Les plaignants de 2006 ont été mal conseillés. Tout avocat sait qu’il faut souvent mieux renoncer à la justice pénale, même pour des conduites apparemment criminelles et qu’il vaut mieux attaquer au civil si on veut obtenir une reconnaissance de culpabilité et une indemnisation : les décideurs, les patrons, les ministres évitent de laisser des traces personnelles quand ils agissent mal et, quelle que soit l’évidence, le pénal exige la preuve d’un acte personnel délibéré. Quand c’est l’État qui est en cause, le pénal est impossible. Quand ce sont des agents publics, le pénal est compliqué parce que les décisions sont souvent collectives et que le directeur dira qu’il a signé sans comprendre tandis que le responsable du bureau dira que l’état de la science ne lui permettait pas de comprendre le danger.
Pourtant, les plaignants de 2006 ont fait appel du non-lieu. Ils éprouvent, il faut le comprendre, un violent sentiment d’injustice devant l’impunité des coupables, même si le jugement de non-lieu paraît solidement fondé en droit. Le calvaire continue donc : la Cour d’appel va examiner en novembre 2024 deux questions prioritaires de constitutionnalité pour savoir si elle est favorable à leur transmission au Conseil constitutionnel, l’une sur la responsabilité pénale de l’État, l’autre sur le rejet par le jugement de la qualification d’empoisonnement, les magistrats ayant considéré que cette qualification, qui suppose une intention de tuer, ne peut être retenue en l’occurrence. Quand elle les aura rejetées, la Cour d’appel passera au fond. Elle mettra quelques mois à tourner autour, avant de décider. L’affaire paraît mal partie.

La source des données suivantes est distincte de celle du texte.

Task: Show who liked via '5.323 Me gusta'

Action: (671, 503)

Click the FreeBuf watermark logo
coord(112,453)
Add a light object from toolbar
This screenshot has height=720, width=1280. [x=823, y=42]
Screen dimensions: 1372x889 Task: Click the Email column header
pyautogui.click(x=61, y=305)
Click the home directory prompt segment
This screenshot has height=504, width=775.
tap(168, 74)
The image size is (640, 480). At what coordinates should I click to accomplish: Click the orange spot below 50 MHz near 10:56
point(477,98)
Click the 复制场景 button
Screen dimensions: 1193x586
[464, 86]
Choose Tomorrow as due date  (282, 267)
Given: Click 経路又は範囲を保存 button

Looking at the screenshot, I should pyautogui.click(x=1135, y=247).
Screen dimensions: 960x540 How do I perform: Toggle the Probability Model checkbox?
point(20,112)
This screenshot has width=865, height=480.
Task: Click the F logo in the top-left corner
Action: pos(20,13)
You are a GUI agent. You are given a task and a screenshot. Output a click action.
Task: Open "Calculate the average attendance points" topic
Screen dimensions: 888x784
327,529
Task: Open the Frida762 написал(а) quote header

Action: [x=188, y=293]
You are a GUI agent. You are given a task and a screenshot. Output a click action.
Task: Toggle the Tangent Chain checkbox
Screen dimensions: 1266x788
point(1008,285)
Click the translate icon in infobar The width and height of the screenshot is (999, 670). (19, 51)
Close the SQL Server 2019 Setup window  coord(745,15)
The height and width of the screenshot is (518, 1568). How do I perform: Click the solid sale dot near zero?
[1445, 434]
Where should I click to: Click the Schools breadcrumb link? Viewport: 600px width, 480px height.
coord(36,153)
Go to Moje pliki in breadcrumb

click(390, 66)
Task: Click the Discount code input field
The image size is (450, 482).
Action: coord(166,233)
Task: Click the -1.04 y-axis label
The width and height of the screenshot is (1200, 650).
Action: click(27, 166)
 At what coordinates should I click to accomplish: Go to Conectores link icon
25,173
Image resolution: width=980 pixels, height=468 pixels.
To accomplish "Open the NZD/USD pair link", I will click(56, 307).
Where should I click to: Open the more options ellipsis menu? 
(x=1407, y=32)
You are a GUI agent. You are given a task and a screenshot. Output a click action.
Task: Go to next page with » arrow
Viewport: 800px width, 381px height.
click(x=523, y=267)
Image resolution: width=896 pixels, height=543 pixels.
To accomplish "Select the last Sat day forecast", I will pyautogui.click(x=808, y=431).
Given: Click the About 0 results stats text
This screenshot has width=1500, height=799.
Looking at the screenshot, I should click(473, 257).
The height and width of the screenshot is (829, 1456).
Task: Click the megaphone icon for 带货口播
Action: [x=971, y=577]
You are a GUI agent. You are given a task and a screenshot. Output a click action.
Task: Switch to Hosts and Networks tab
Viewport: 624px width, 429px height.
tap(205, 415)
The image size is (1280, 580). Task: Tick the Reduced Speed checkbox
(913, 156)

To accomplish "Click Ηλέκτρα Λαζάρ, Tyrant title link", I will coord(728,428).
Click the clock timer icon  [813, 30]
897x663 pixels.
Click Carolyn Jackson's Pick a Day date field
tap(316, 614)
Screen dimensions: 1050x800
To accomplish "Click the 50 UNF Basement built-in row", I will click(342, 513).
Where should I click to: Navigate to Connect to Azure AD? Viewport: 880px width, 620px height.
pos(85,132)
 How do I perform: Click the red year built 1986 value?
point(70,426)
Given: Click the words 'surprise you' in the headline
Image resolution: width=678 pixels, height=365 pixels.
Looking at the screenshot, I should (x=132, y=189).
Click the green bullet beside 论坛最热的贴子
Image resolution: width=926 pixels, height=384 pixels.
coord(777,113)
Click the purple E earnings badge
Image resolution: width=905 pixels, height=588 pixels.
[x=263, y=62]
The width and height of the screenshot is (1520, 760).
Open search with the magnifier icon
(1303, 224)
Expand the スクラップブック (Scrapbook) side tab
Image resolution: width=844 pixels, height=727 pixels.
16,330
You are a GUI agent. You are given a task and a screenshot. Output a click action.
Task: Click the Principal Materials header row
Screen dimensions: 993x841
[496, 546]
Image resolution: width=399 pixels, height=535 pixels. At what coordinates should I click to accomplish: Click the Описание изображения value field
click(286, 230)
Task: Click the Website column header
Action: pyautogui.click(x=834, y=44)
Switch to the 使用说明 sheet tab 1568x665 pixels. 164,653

Les Antillais en garderont sans doute le sentiment que l’État n’a pas joué son rôle de protection et qu’ils ont été délibérément sacrifiés à des intérêts économiques. Si la loi pénale ne peut rien pour assouvir leur demande de justice, il faudrait que l’État assume publiquement le préjudice d’une population toute entière, élargisse le droit à indemnisation en cas d’atteinte à la santé et évalue rigoureusement l’efficacité des plans Chlordécone qu’il pilote…bref qu’il agisse comme s’il avait été condamné par la justice administrative, ce qui aurait dû être le cas.